GAROUA-BOULAI, Cameroun - Assis au bar d’un hôtel de Garoua-Boulaï, une petite ville frontalière de la République centrafricaine (RCA) située à l’est du Cameroun, un homme d’âge mûr enchaîne les coups de téléphone. Il y a quelques semaines encore, il faisait campagne pour les élections législatives dans sa ville de Bouar.
L’incursion d’insurgés et les violences y ont mis fin. Avec de nombreux autres habitants de la ville, notables, agriculteurs, commerçants ou fonctionnaires, il a dû fuir en direction du Cameroun.
« Maintenant je suis coincé. La route est bloquée », explique l’homme*, qui désormais cherche un vol qui lui permettrait de retourner à Bangui, la capitale centrafricaine.
Depuis plusieurs semaines en effet, plus rien ne passe sur cet axe routier, le principal entre Douala au Cameroun et Bangui, comme en témoignent les dizaines de camions de marchandises arrêtés en bord de route, côté camerounais.
Dans l’autre sens, près de 5000 Centrafricains ont trouvé asile au Cameroun, après être passé par la brousse et avoir évité la route et les groupes armés.
Melina fait partie de ces nouveaux réfugiés venus se faire enregistrer auprès du HCR, l’Agence des Nations Unies pour les réfugiés, après avoir parcouru 60 kilomètres à pied depuis Baboua dans l’ouest de la RCA avec sa famille.
« Depuis le 19 décembre, on a commencé à voir les taximen fuir Gallo (à 40km de là), qui nous ont dit que les rebelles étaient en route pour Baboua. On a quitté le 21 décembre à pied avec les enfants. On a dû marcher parce qu’il n’y avait plus de taxi brousse. On a marché, marché, marché jusqu’à Garoua-Boulaï. »

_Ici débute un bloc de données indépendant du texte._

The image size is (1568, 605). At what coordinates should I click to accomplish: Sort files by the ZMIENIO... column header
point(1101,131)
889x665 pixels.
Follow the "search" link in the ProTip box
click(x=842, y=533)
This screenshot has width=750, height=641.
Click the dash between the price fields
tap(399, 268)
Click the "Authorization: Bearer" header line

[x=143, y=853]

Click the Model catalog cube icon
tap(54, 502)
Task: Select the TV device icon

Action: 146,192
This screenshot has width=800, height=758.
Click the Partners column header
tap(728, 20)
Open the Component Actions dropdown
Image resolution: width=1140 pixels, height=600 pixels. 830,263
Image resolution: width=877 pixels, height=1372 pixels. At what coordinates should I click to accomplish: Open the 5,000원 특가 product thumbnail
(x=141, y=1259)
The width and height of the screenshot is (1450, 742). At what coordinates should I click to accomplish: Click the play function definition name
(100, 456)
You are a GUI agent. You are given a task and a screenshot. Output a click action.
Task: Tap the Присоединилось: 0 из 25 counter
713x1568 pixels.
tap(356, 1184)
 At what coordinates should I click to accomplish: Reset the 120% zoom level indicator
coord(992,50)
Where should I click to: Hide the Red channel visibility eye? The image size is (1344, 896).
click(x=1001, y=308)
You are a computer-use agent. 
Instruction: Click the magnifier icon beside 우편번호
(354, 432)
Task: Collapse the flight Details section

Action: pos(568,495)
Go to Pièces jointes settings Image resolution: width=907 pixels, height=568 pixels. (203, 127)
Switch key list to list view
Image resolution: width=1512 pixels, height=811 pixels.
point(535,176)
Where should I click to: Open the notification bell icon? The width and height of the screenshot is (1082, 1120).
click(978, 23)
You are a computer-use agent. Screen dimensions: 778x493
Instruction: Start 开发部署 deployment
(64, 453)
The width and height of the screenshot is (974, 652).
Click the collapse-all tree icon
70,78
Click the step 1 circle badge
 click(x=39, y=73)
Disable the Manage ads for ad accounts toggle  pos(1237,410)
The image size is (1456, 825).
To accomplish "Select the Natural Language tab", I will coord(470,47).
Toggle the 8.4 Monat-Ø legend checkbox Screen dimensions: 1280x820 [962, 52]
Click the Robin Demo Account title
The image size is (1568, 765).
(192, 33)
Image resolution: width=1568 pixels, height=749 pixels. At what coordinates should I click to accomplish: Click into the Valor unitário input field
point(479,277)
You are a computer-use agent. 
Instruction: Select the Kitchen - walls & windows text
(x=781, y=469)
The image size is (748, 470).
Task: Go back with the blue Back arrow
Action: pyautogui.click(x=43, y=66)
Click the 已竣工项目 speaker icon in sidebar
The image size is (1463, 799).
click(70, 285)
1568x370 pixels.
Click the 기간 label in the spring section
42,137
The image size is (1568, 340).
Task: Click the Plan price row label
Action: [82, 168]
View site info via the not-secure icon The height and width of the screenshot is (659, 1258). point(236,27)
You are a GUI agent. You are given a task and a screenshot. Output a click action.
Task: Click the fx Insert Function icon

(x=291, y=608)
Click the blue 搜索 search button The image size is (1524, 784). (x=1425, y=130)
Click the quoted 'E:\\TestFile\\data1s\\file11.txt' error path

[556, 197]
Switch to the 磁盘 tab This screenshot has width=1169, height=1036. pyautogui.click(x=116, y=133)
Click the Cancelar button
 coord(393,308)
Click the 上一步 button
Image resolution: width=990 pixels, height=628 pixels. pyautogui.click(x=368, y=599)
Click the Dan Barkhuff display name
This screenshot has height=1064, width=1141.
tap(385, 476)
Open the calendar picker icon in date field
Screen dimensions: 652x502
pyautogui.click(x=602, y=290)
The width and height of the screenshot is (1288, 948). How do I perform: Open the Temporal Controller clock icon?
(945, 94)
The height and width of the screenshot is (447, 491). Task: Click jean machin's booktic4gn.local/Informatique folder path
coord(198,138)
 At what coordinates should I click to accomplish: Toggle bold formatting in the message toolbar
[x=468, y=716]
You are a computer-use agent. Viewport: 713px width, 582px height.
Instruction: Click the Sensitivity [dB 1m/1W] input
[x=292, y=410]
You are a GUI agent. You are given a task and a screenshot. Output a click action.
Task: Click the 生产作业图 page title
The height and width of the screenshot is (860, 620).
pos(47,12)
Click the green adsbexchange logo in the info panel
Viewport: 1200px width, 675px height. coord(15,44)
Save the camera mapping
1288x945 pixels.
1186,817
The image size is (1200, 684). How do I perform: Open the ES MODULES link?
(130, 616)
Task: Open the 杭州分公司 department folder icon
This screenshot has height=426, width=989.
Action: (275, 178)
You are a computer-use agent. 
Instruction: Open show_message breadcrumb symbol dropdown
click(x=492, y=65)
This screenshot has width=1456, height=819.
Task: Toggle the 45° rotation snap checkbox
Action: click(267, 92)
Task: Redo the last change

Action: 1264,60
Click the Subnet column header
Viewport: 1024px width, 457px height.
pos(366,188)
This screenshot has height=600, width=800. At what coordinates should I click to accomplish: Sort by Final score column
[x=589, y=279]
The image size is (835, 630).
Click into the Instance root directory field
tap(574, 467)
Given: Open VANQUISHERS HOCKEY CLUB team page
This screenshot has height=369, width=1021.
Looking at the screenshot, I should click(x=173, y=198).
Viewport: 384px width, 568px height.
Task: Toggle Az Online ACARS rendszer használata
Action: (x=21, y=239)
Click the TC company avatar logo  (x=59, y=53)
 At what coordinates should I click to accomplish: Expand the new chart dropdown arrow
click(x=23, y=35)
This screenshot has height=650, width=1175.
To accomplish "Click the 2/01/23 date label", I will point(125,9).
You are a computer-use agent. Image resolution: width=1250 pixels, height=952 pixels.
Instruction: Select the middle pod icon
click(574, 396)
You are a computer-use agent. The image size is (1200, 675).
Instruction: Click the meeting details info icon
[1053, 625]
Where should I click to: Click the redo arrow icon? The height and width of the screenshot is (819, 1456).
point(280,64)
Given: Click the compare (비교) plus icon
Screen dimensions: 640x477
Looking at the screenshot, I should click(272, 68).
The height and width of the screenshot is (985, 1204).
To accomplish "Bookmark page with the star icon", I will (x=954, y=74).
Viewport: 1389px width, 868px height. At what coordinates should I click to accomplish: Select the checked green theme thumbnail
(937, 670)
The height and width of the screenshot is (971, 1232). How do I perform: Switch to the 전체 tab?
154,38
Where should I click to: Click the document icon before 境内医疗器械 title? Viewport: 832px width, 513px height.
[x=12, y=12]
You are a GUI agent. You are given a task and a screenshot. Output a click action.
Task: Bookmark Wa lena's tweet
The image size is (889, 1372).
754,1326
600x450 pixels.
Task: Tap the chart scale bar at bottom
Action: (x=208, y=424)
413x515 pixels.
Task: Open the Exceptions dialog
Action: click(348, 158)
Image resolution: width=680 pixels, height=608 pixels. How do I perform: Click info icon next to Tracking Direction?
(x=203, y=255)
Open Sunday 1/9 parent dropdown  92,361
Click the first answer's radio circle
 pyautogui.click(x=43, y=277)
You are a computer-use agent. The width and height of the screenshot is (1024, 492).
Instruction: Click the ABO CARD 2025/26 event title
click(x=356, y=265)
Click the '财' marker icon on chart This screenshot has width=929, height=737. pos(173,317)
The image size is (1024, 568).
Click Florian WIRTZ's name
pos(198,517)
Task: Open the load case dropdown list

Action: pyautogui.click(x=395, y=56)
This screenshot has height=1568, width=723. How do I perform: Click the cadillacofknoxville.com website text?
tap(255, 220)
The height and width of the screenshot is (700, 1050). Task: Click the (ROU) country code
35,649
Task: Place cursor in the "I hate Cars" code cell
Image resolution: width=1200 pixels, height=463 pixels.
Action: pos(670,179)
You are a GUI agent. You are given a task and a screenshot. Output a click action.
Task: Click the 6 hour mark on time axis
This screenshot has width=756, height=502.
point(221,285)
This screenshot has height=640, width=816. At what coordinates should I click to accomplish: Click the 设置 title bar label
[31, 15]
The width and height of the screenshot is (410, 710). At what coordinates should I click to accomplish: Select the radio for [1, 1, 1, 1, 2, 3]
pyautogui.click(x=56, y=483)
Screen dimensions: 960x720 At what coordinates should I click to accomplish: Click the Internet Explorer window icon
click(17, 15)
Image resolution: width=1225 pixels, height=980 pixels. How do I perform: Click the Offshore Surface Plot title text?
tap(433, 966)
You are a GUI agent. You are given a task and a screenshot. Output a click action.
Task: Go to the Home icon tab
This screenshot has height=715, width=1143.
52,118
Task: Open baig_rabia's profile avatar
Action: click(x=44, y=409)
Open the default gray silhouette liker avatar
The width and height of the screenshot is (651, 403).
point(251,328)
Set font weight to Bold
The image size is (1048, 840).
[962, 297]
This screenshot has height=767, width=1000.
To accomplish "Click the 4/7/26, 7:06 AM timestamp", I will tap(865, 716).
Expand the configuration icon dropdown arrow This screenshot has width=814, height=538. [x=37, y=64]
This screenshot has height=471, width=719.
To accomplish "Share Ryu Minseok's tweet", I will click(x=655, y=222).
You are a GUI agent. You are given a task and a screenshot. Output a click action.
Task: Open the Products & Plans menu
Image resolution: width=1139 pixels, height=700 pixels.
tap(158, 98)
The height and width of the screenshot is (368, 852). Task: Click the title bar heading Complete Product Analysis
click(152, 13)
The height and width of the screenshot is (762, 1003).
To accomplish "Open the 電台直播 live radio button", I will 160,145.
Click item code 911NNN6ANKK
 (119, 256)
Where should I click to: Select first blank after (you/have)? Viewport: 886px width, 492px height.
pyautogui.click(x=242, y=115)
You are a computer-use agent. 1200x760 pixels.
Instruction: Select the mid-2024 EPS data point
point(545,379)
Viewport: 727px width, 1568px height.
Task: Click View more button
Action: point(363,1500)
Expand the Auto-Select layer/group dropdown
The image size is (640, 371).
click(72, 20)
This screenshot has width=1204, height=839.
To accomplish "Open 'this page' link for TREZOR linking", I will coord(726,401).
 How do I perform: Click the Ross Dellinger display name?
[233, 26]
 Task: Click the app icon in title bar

« On a dû marcher parce qu’il n’y avait plus de taxi brousse. »
Désormais, Melina peine à imaginer un retour dans son pays, et se dit prête à aller n’importe où, pourvu qu’elle et sa famille puissent y vivre en paix.
A trente minutes de route de la frontière, le site de réfugiés de Gado abrite déjà plus de 26 000 réfugiés centrafricains qui avaient fui les précédentes violences, en 2014. Des équipes de menuisiers sont déjà à pied d’œuvre pour construire 300 abris d’urgence destinés à loger une partie des nouveaux arrivants. Les autres iront vivre au cœur des communautés.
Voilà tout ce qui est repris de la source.